Exercise instructions: Please repeat exactly the lines from the one containing "The height and" through the last line of the records, both included, and nothing else, leaving out any pictures.

Stored data entries

--

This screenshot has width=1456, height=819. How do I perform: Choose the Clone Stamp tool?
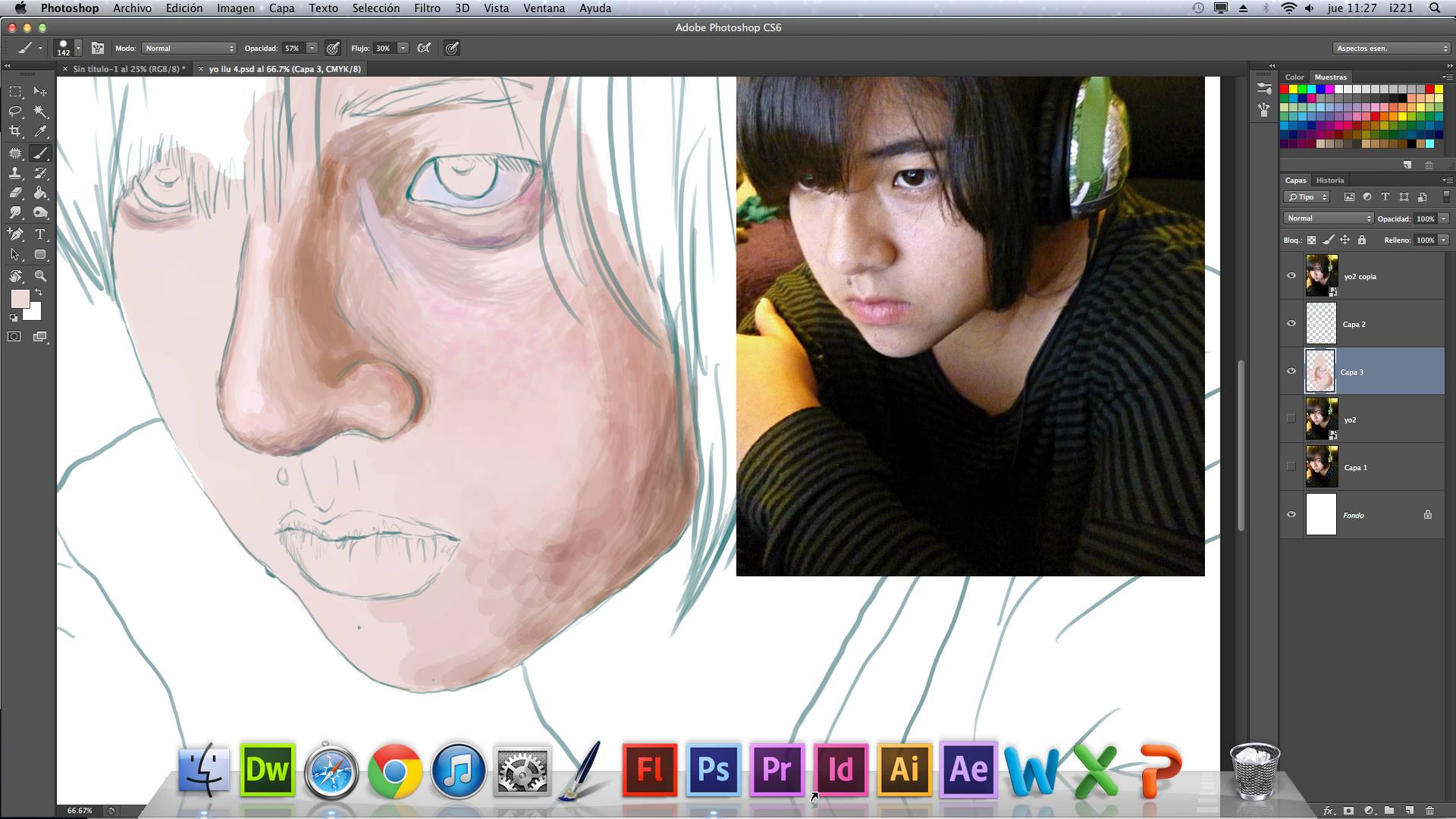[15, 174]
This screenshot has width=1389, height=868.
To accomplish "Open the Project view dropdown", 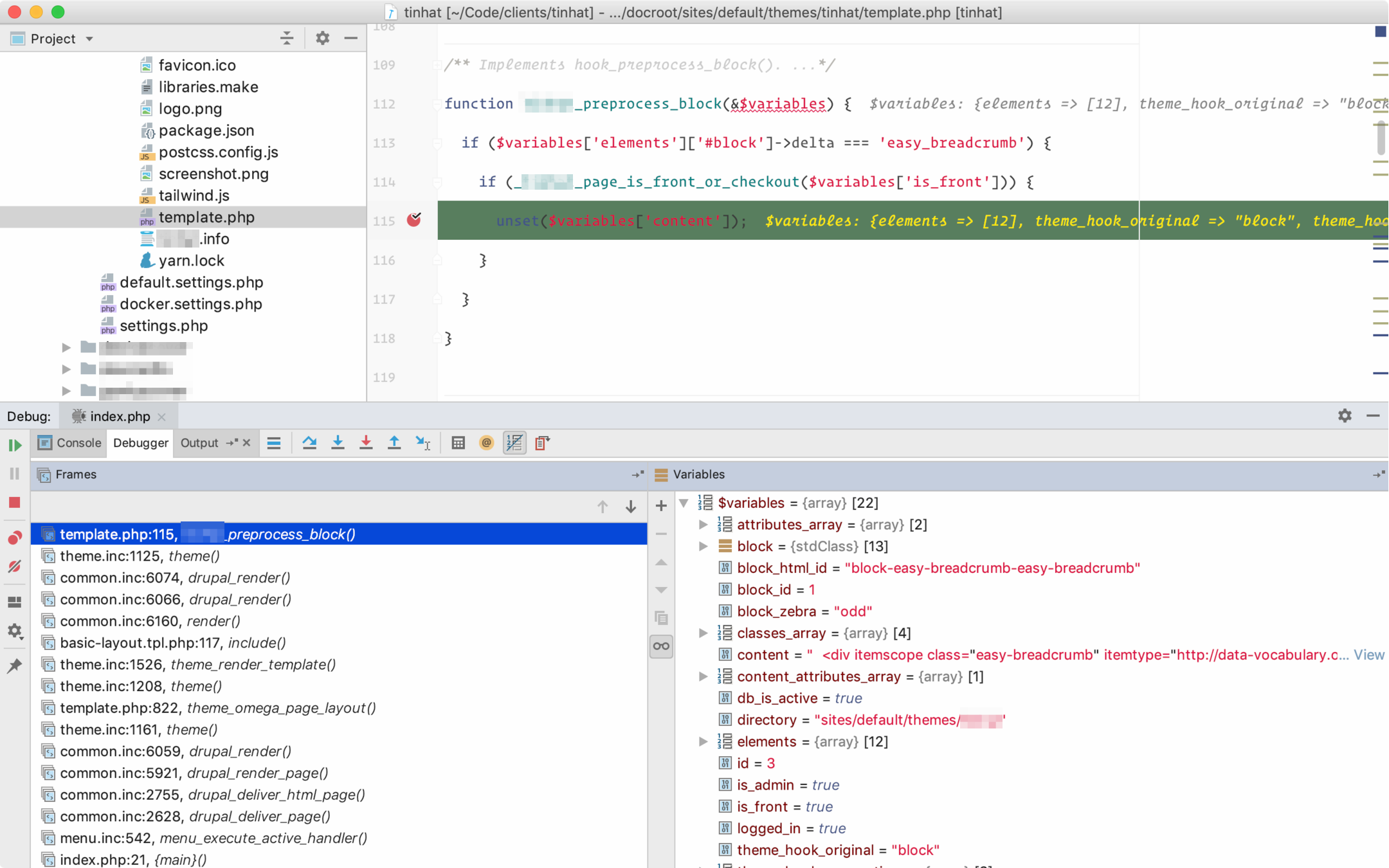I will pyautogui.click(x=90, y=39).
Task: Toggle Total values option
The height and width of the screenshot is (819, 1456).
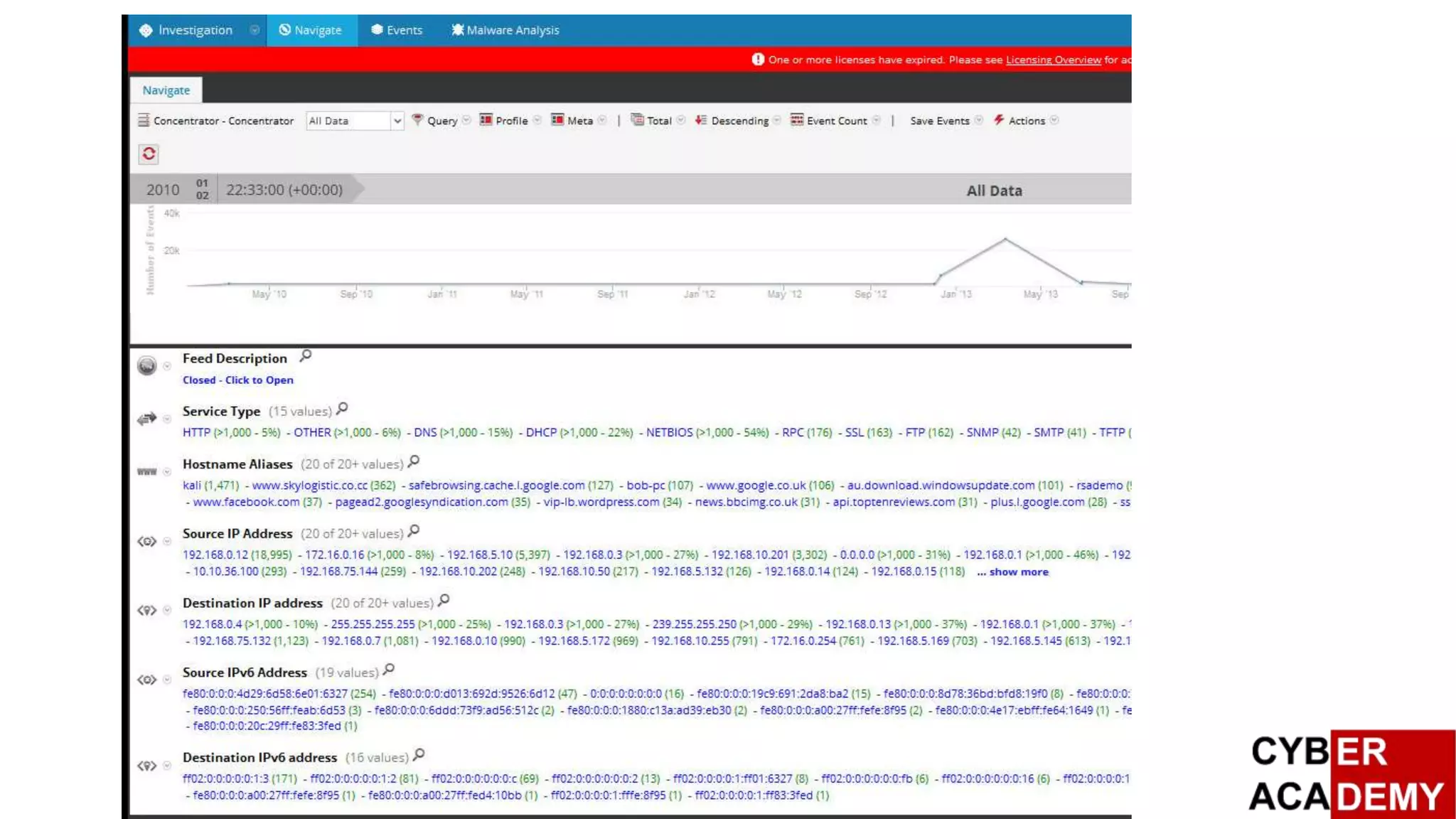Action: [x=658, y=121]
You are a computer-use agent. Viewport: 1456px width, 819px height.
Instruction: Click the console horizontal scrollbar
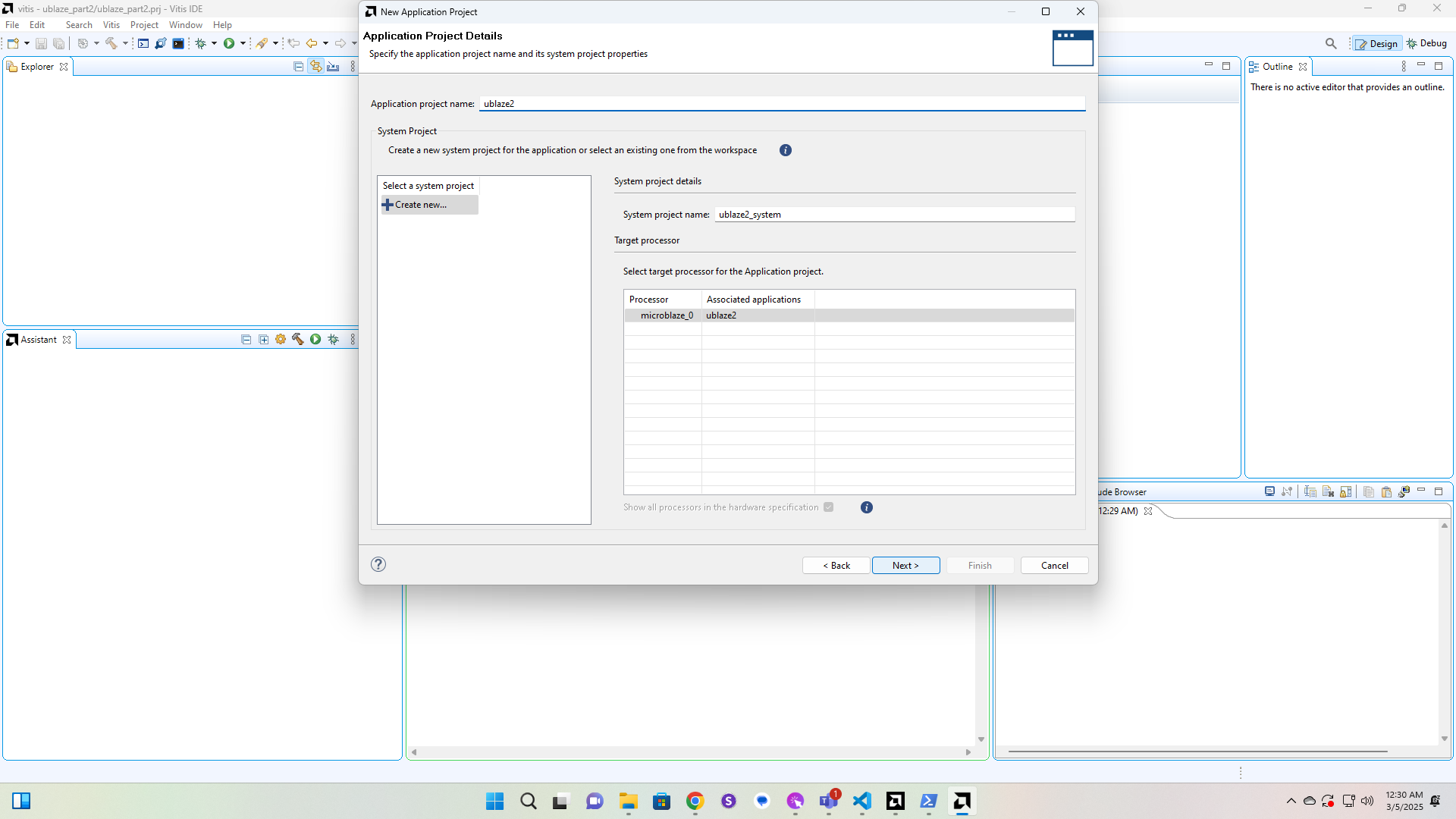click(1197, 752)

--

Output below:
The height and width of the screenshot is (819, 1456).
Action: [x=658, y=121]
You are a computer-use agent. Viewport: 1456px width, 819px height.
Instruction: Click the console horizontal scrollbar
click(1197, 752)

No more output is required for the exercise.